Sean Brennan, a partner in Mercer’s Buyout Strategy group in New York, notes that the Mercer U.S. Buyout Index finds the average premium for purchasing an annuity to cover DB liabilities decreased from 9% of the total liability as of November 30 to 5.3% as of December 31. This is primarily due to the adoption of new Society of Actuaries mortality tables; plan sponsor accounting liabilities now look more like what insurers have been basing their pricing on. Mercer thinks this will drive more plan sponsors to considering annuity buyouts for the DB plans, Brennan says.

Richard McEvoy, a partner in Mercer’s financial strategy group in New York, says low interest rates and volatile markets are hindering some pension risk transfer action, but many plan sponsors are tired of trying to second guess interest rate and market movements.

Some plan sponsors have accounting concerns; they have the view that investors will punish de-risking activity. But, according to McEvoy, there is no evidence that this is happening. “There is a one-time charge to absorb, but in the long-term, accounting is better.”

Some DB plans have increasing plan deficits, in part, because of new mortality assumptions, which result in higher cash costs for pension buyouts. But, McEvoy notes that increasing PBGC rates are making pre-funding DB plans through an annuity purchase compelling. “Plan sponsors will save up to 3% a year on variable rate premiums,” he says.

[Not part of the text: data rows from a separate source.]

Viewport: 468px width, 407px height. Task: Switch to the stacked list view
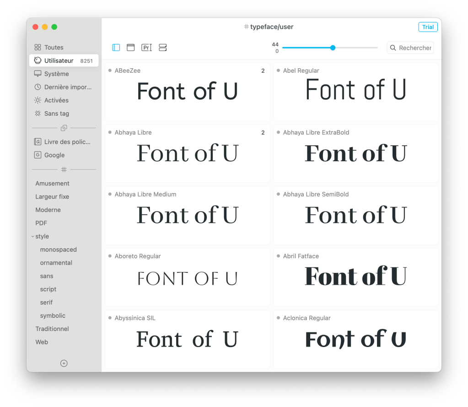[x=162, y=47]
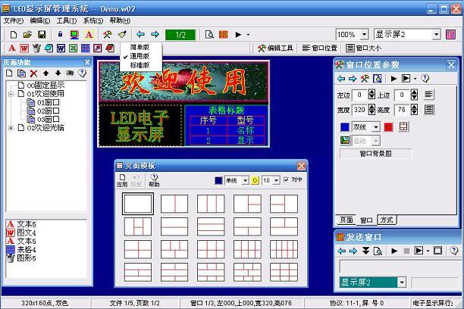Click the help question icon in 窗口位置参数
Viewport: 464px width, 309px height.
click(425, 78)
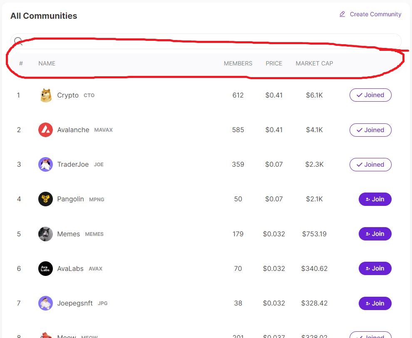This screenshot has height=338, width=412.
Task: Sort by the NAME column header
Action: pyautogui.click(x=47, y=63)
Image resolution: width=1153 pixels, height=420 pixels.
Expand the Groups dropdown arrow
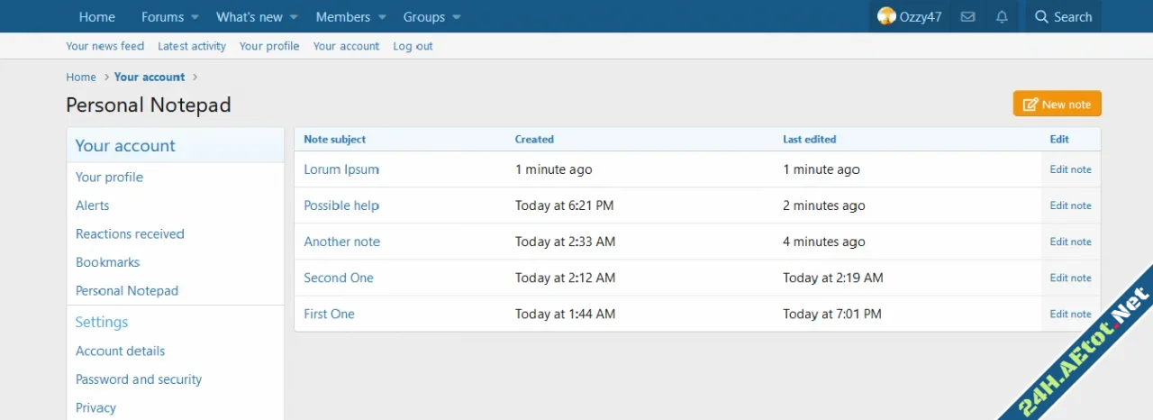point(457,17)
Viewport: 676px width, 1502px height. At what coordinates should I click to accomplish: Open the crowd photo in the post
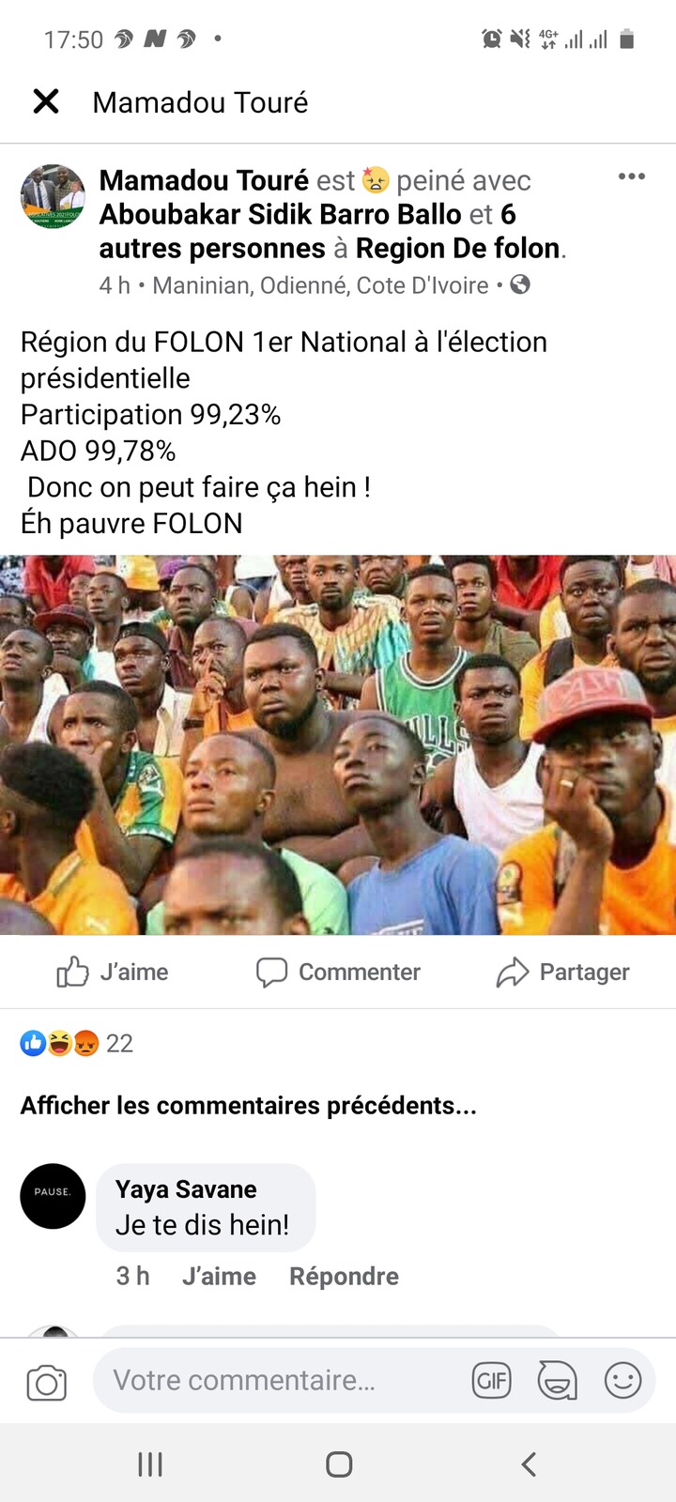pos(338,744)
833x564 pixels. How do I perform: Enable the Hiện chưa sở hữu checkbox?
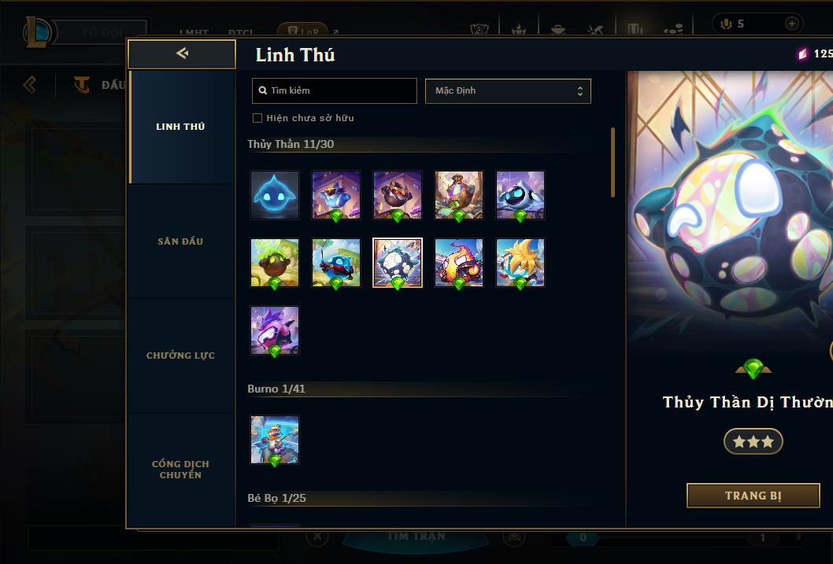point(257,118)
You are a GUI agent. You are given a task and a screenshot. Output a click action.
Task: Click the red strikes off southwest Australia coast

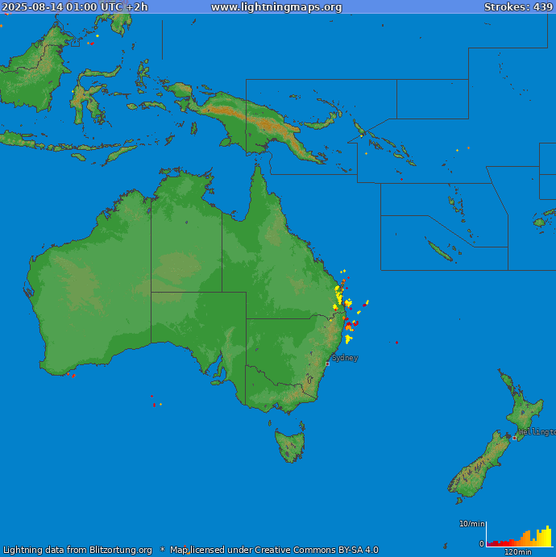coord(73,376)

Mercer recommends creating a strategic plan, monitoring preparedness for risk transfer in an ongoing way so the plan sponsor will be ready to execute, and evaluating DB plan participant security. He notes that the Mercer Pension Risk Exchange is a solution that helps plan sponsors with these steps. It includes ongoing price monitoring to be able to execute a risk transfer when the time is right, as well as investment advice to coordinate with de-risking activity.

Looking at DB risk transfer deals over the years, Brennan notes that traditionally the annuity selected was backed by the insurer’s general account, now it is becoming more popular to choose an annuity backed by a pool of assets dedicated to obligations in a separate account—if the separate account assets become insufficient, they are backed by the general account. However, increased focus on participant security has created an emerging trend of using an annuity that is split between insurers, or splitting liabilities by groups of participants and using multiple annuities This strategy was used for the recently announced Kimberly-Clark pension risk transfer transaction. “It can enhance guarantee protection for participants,” Brennan says.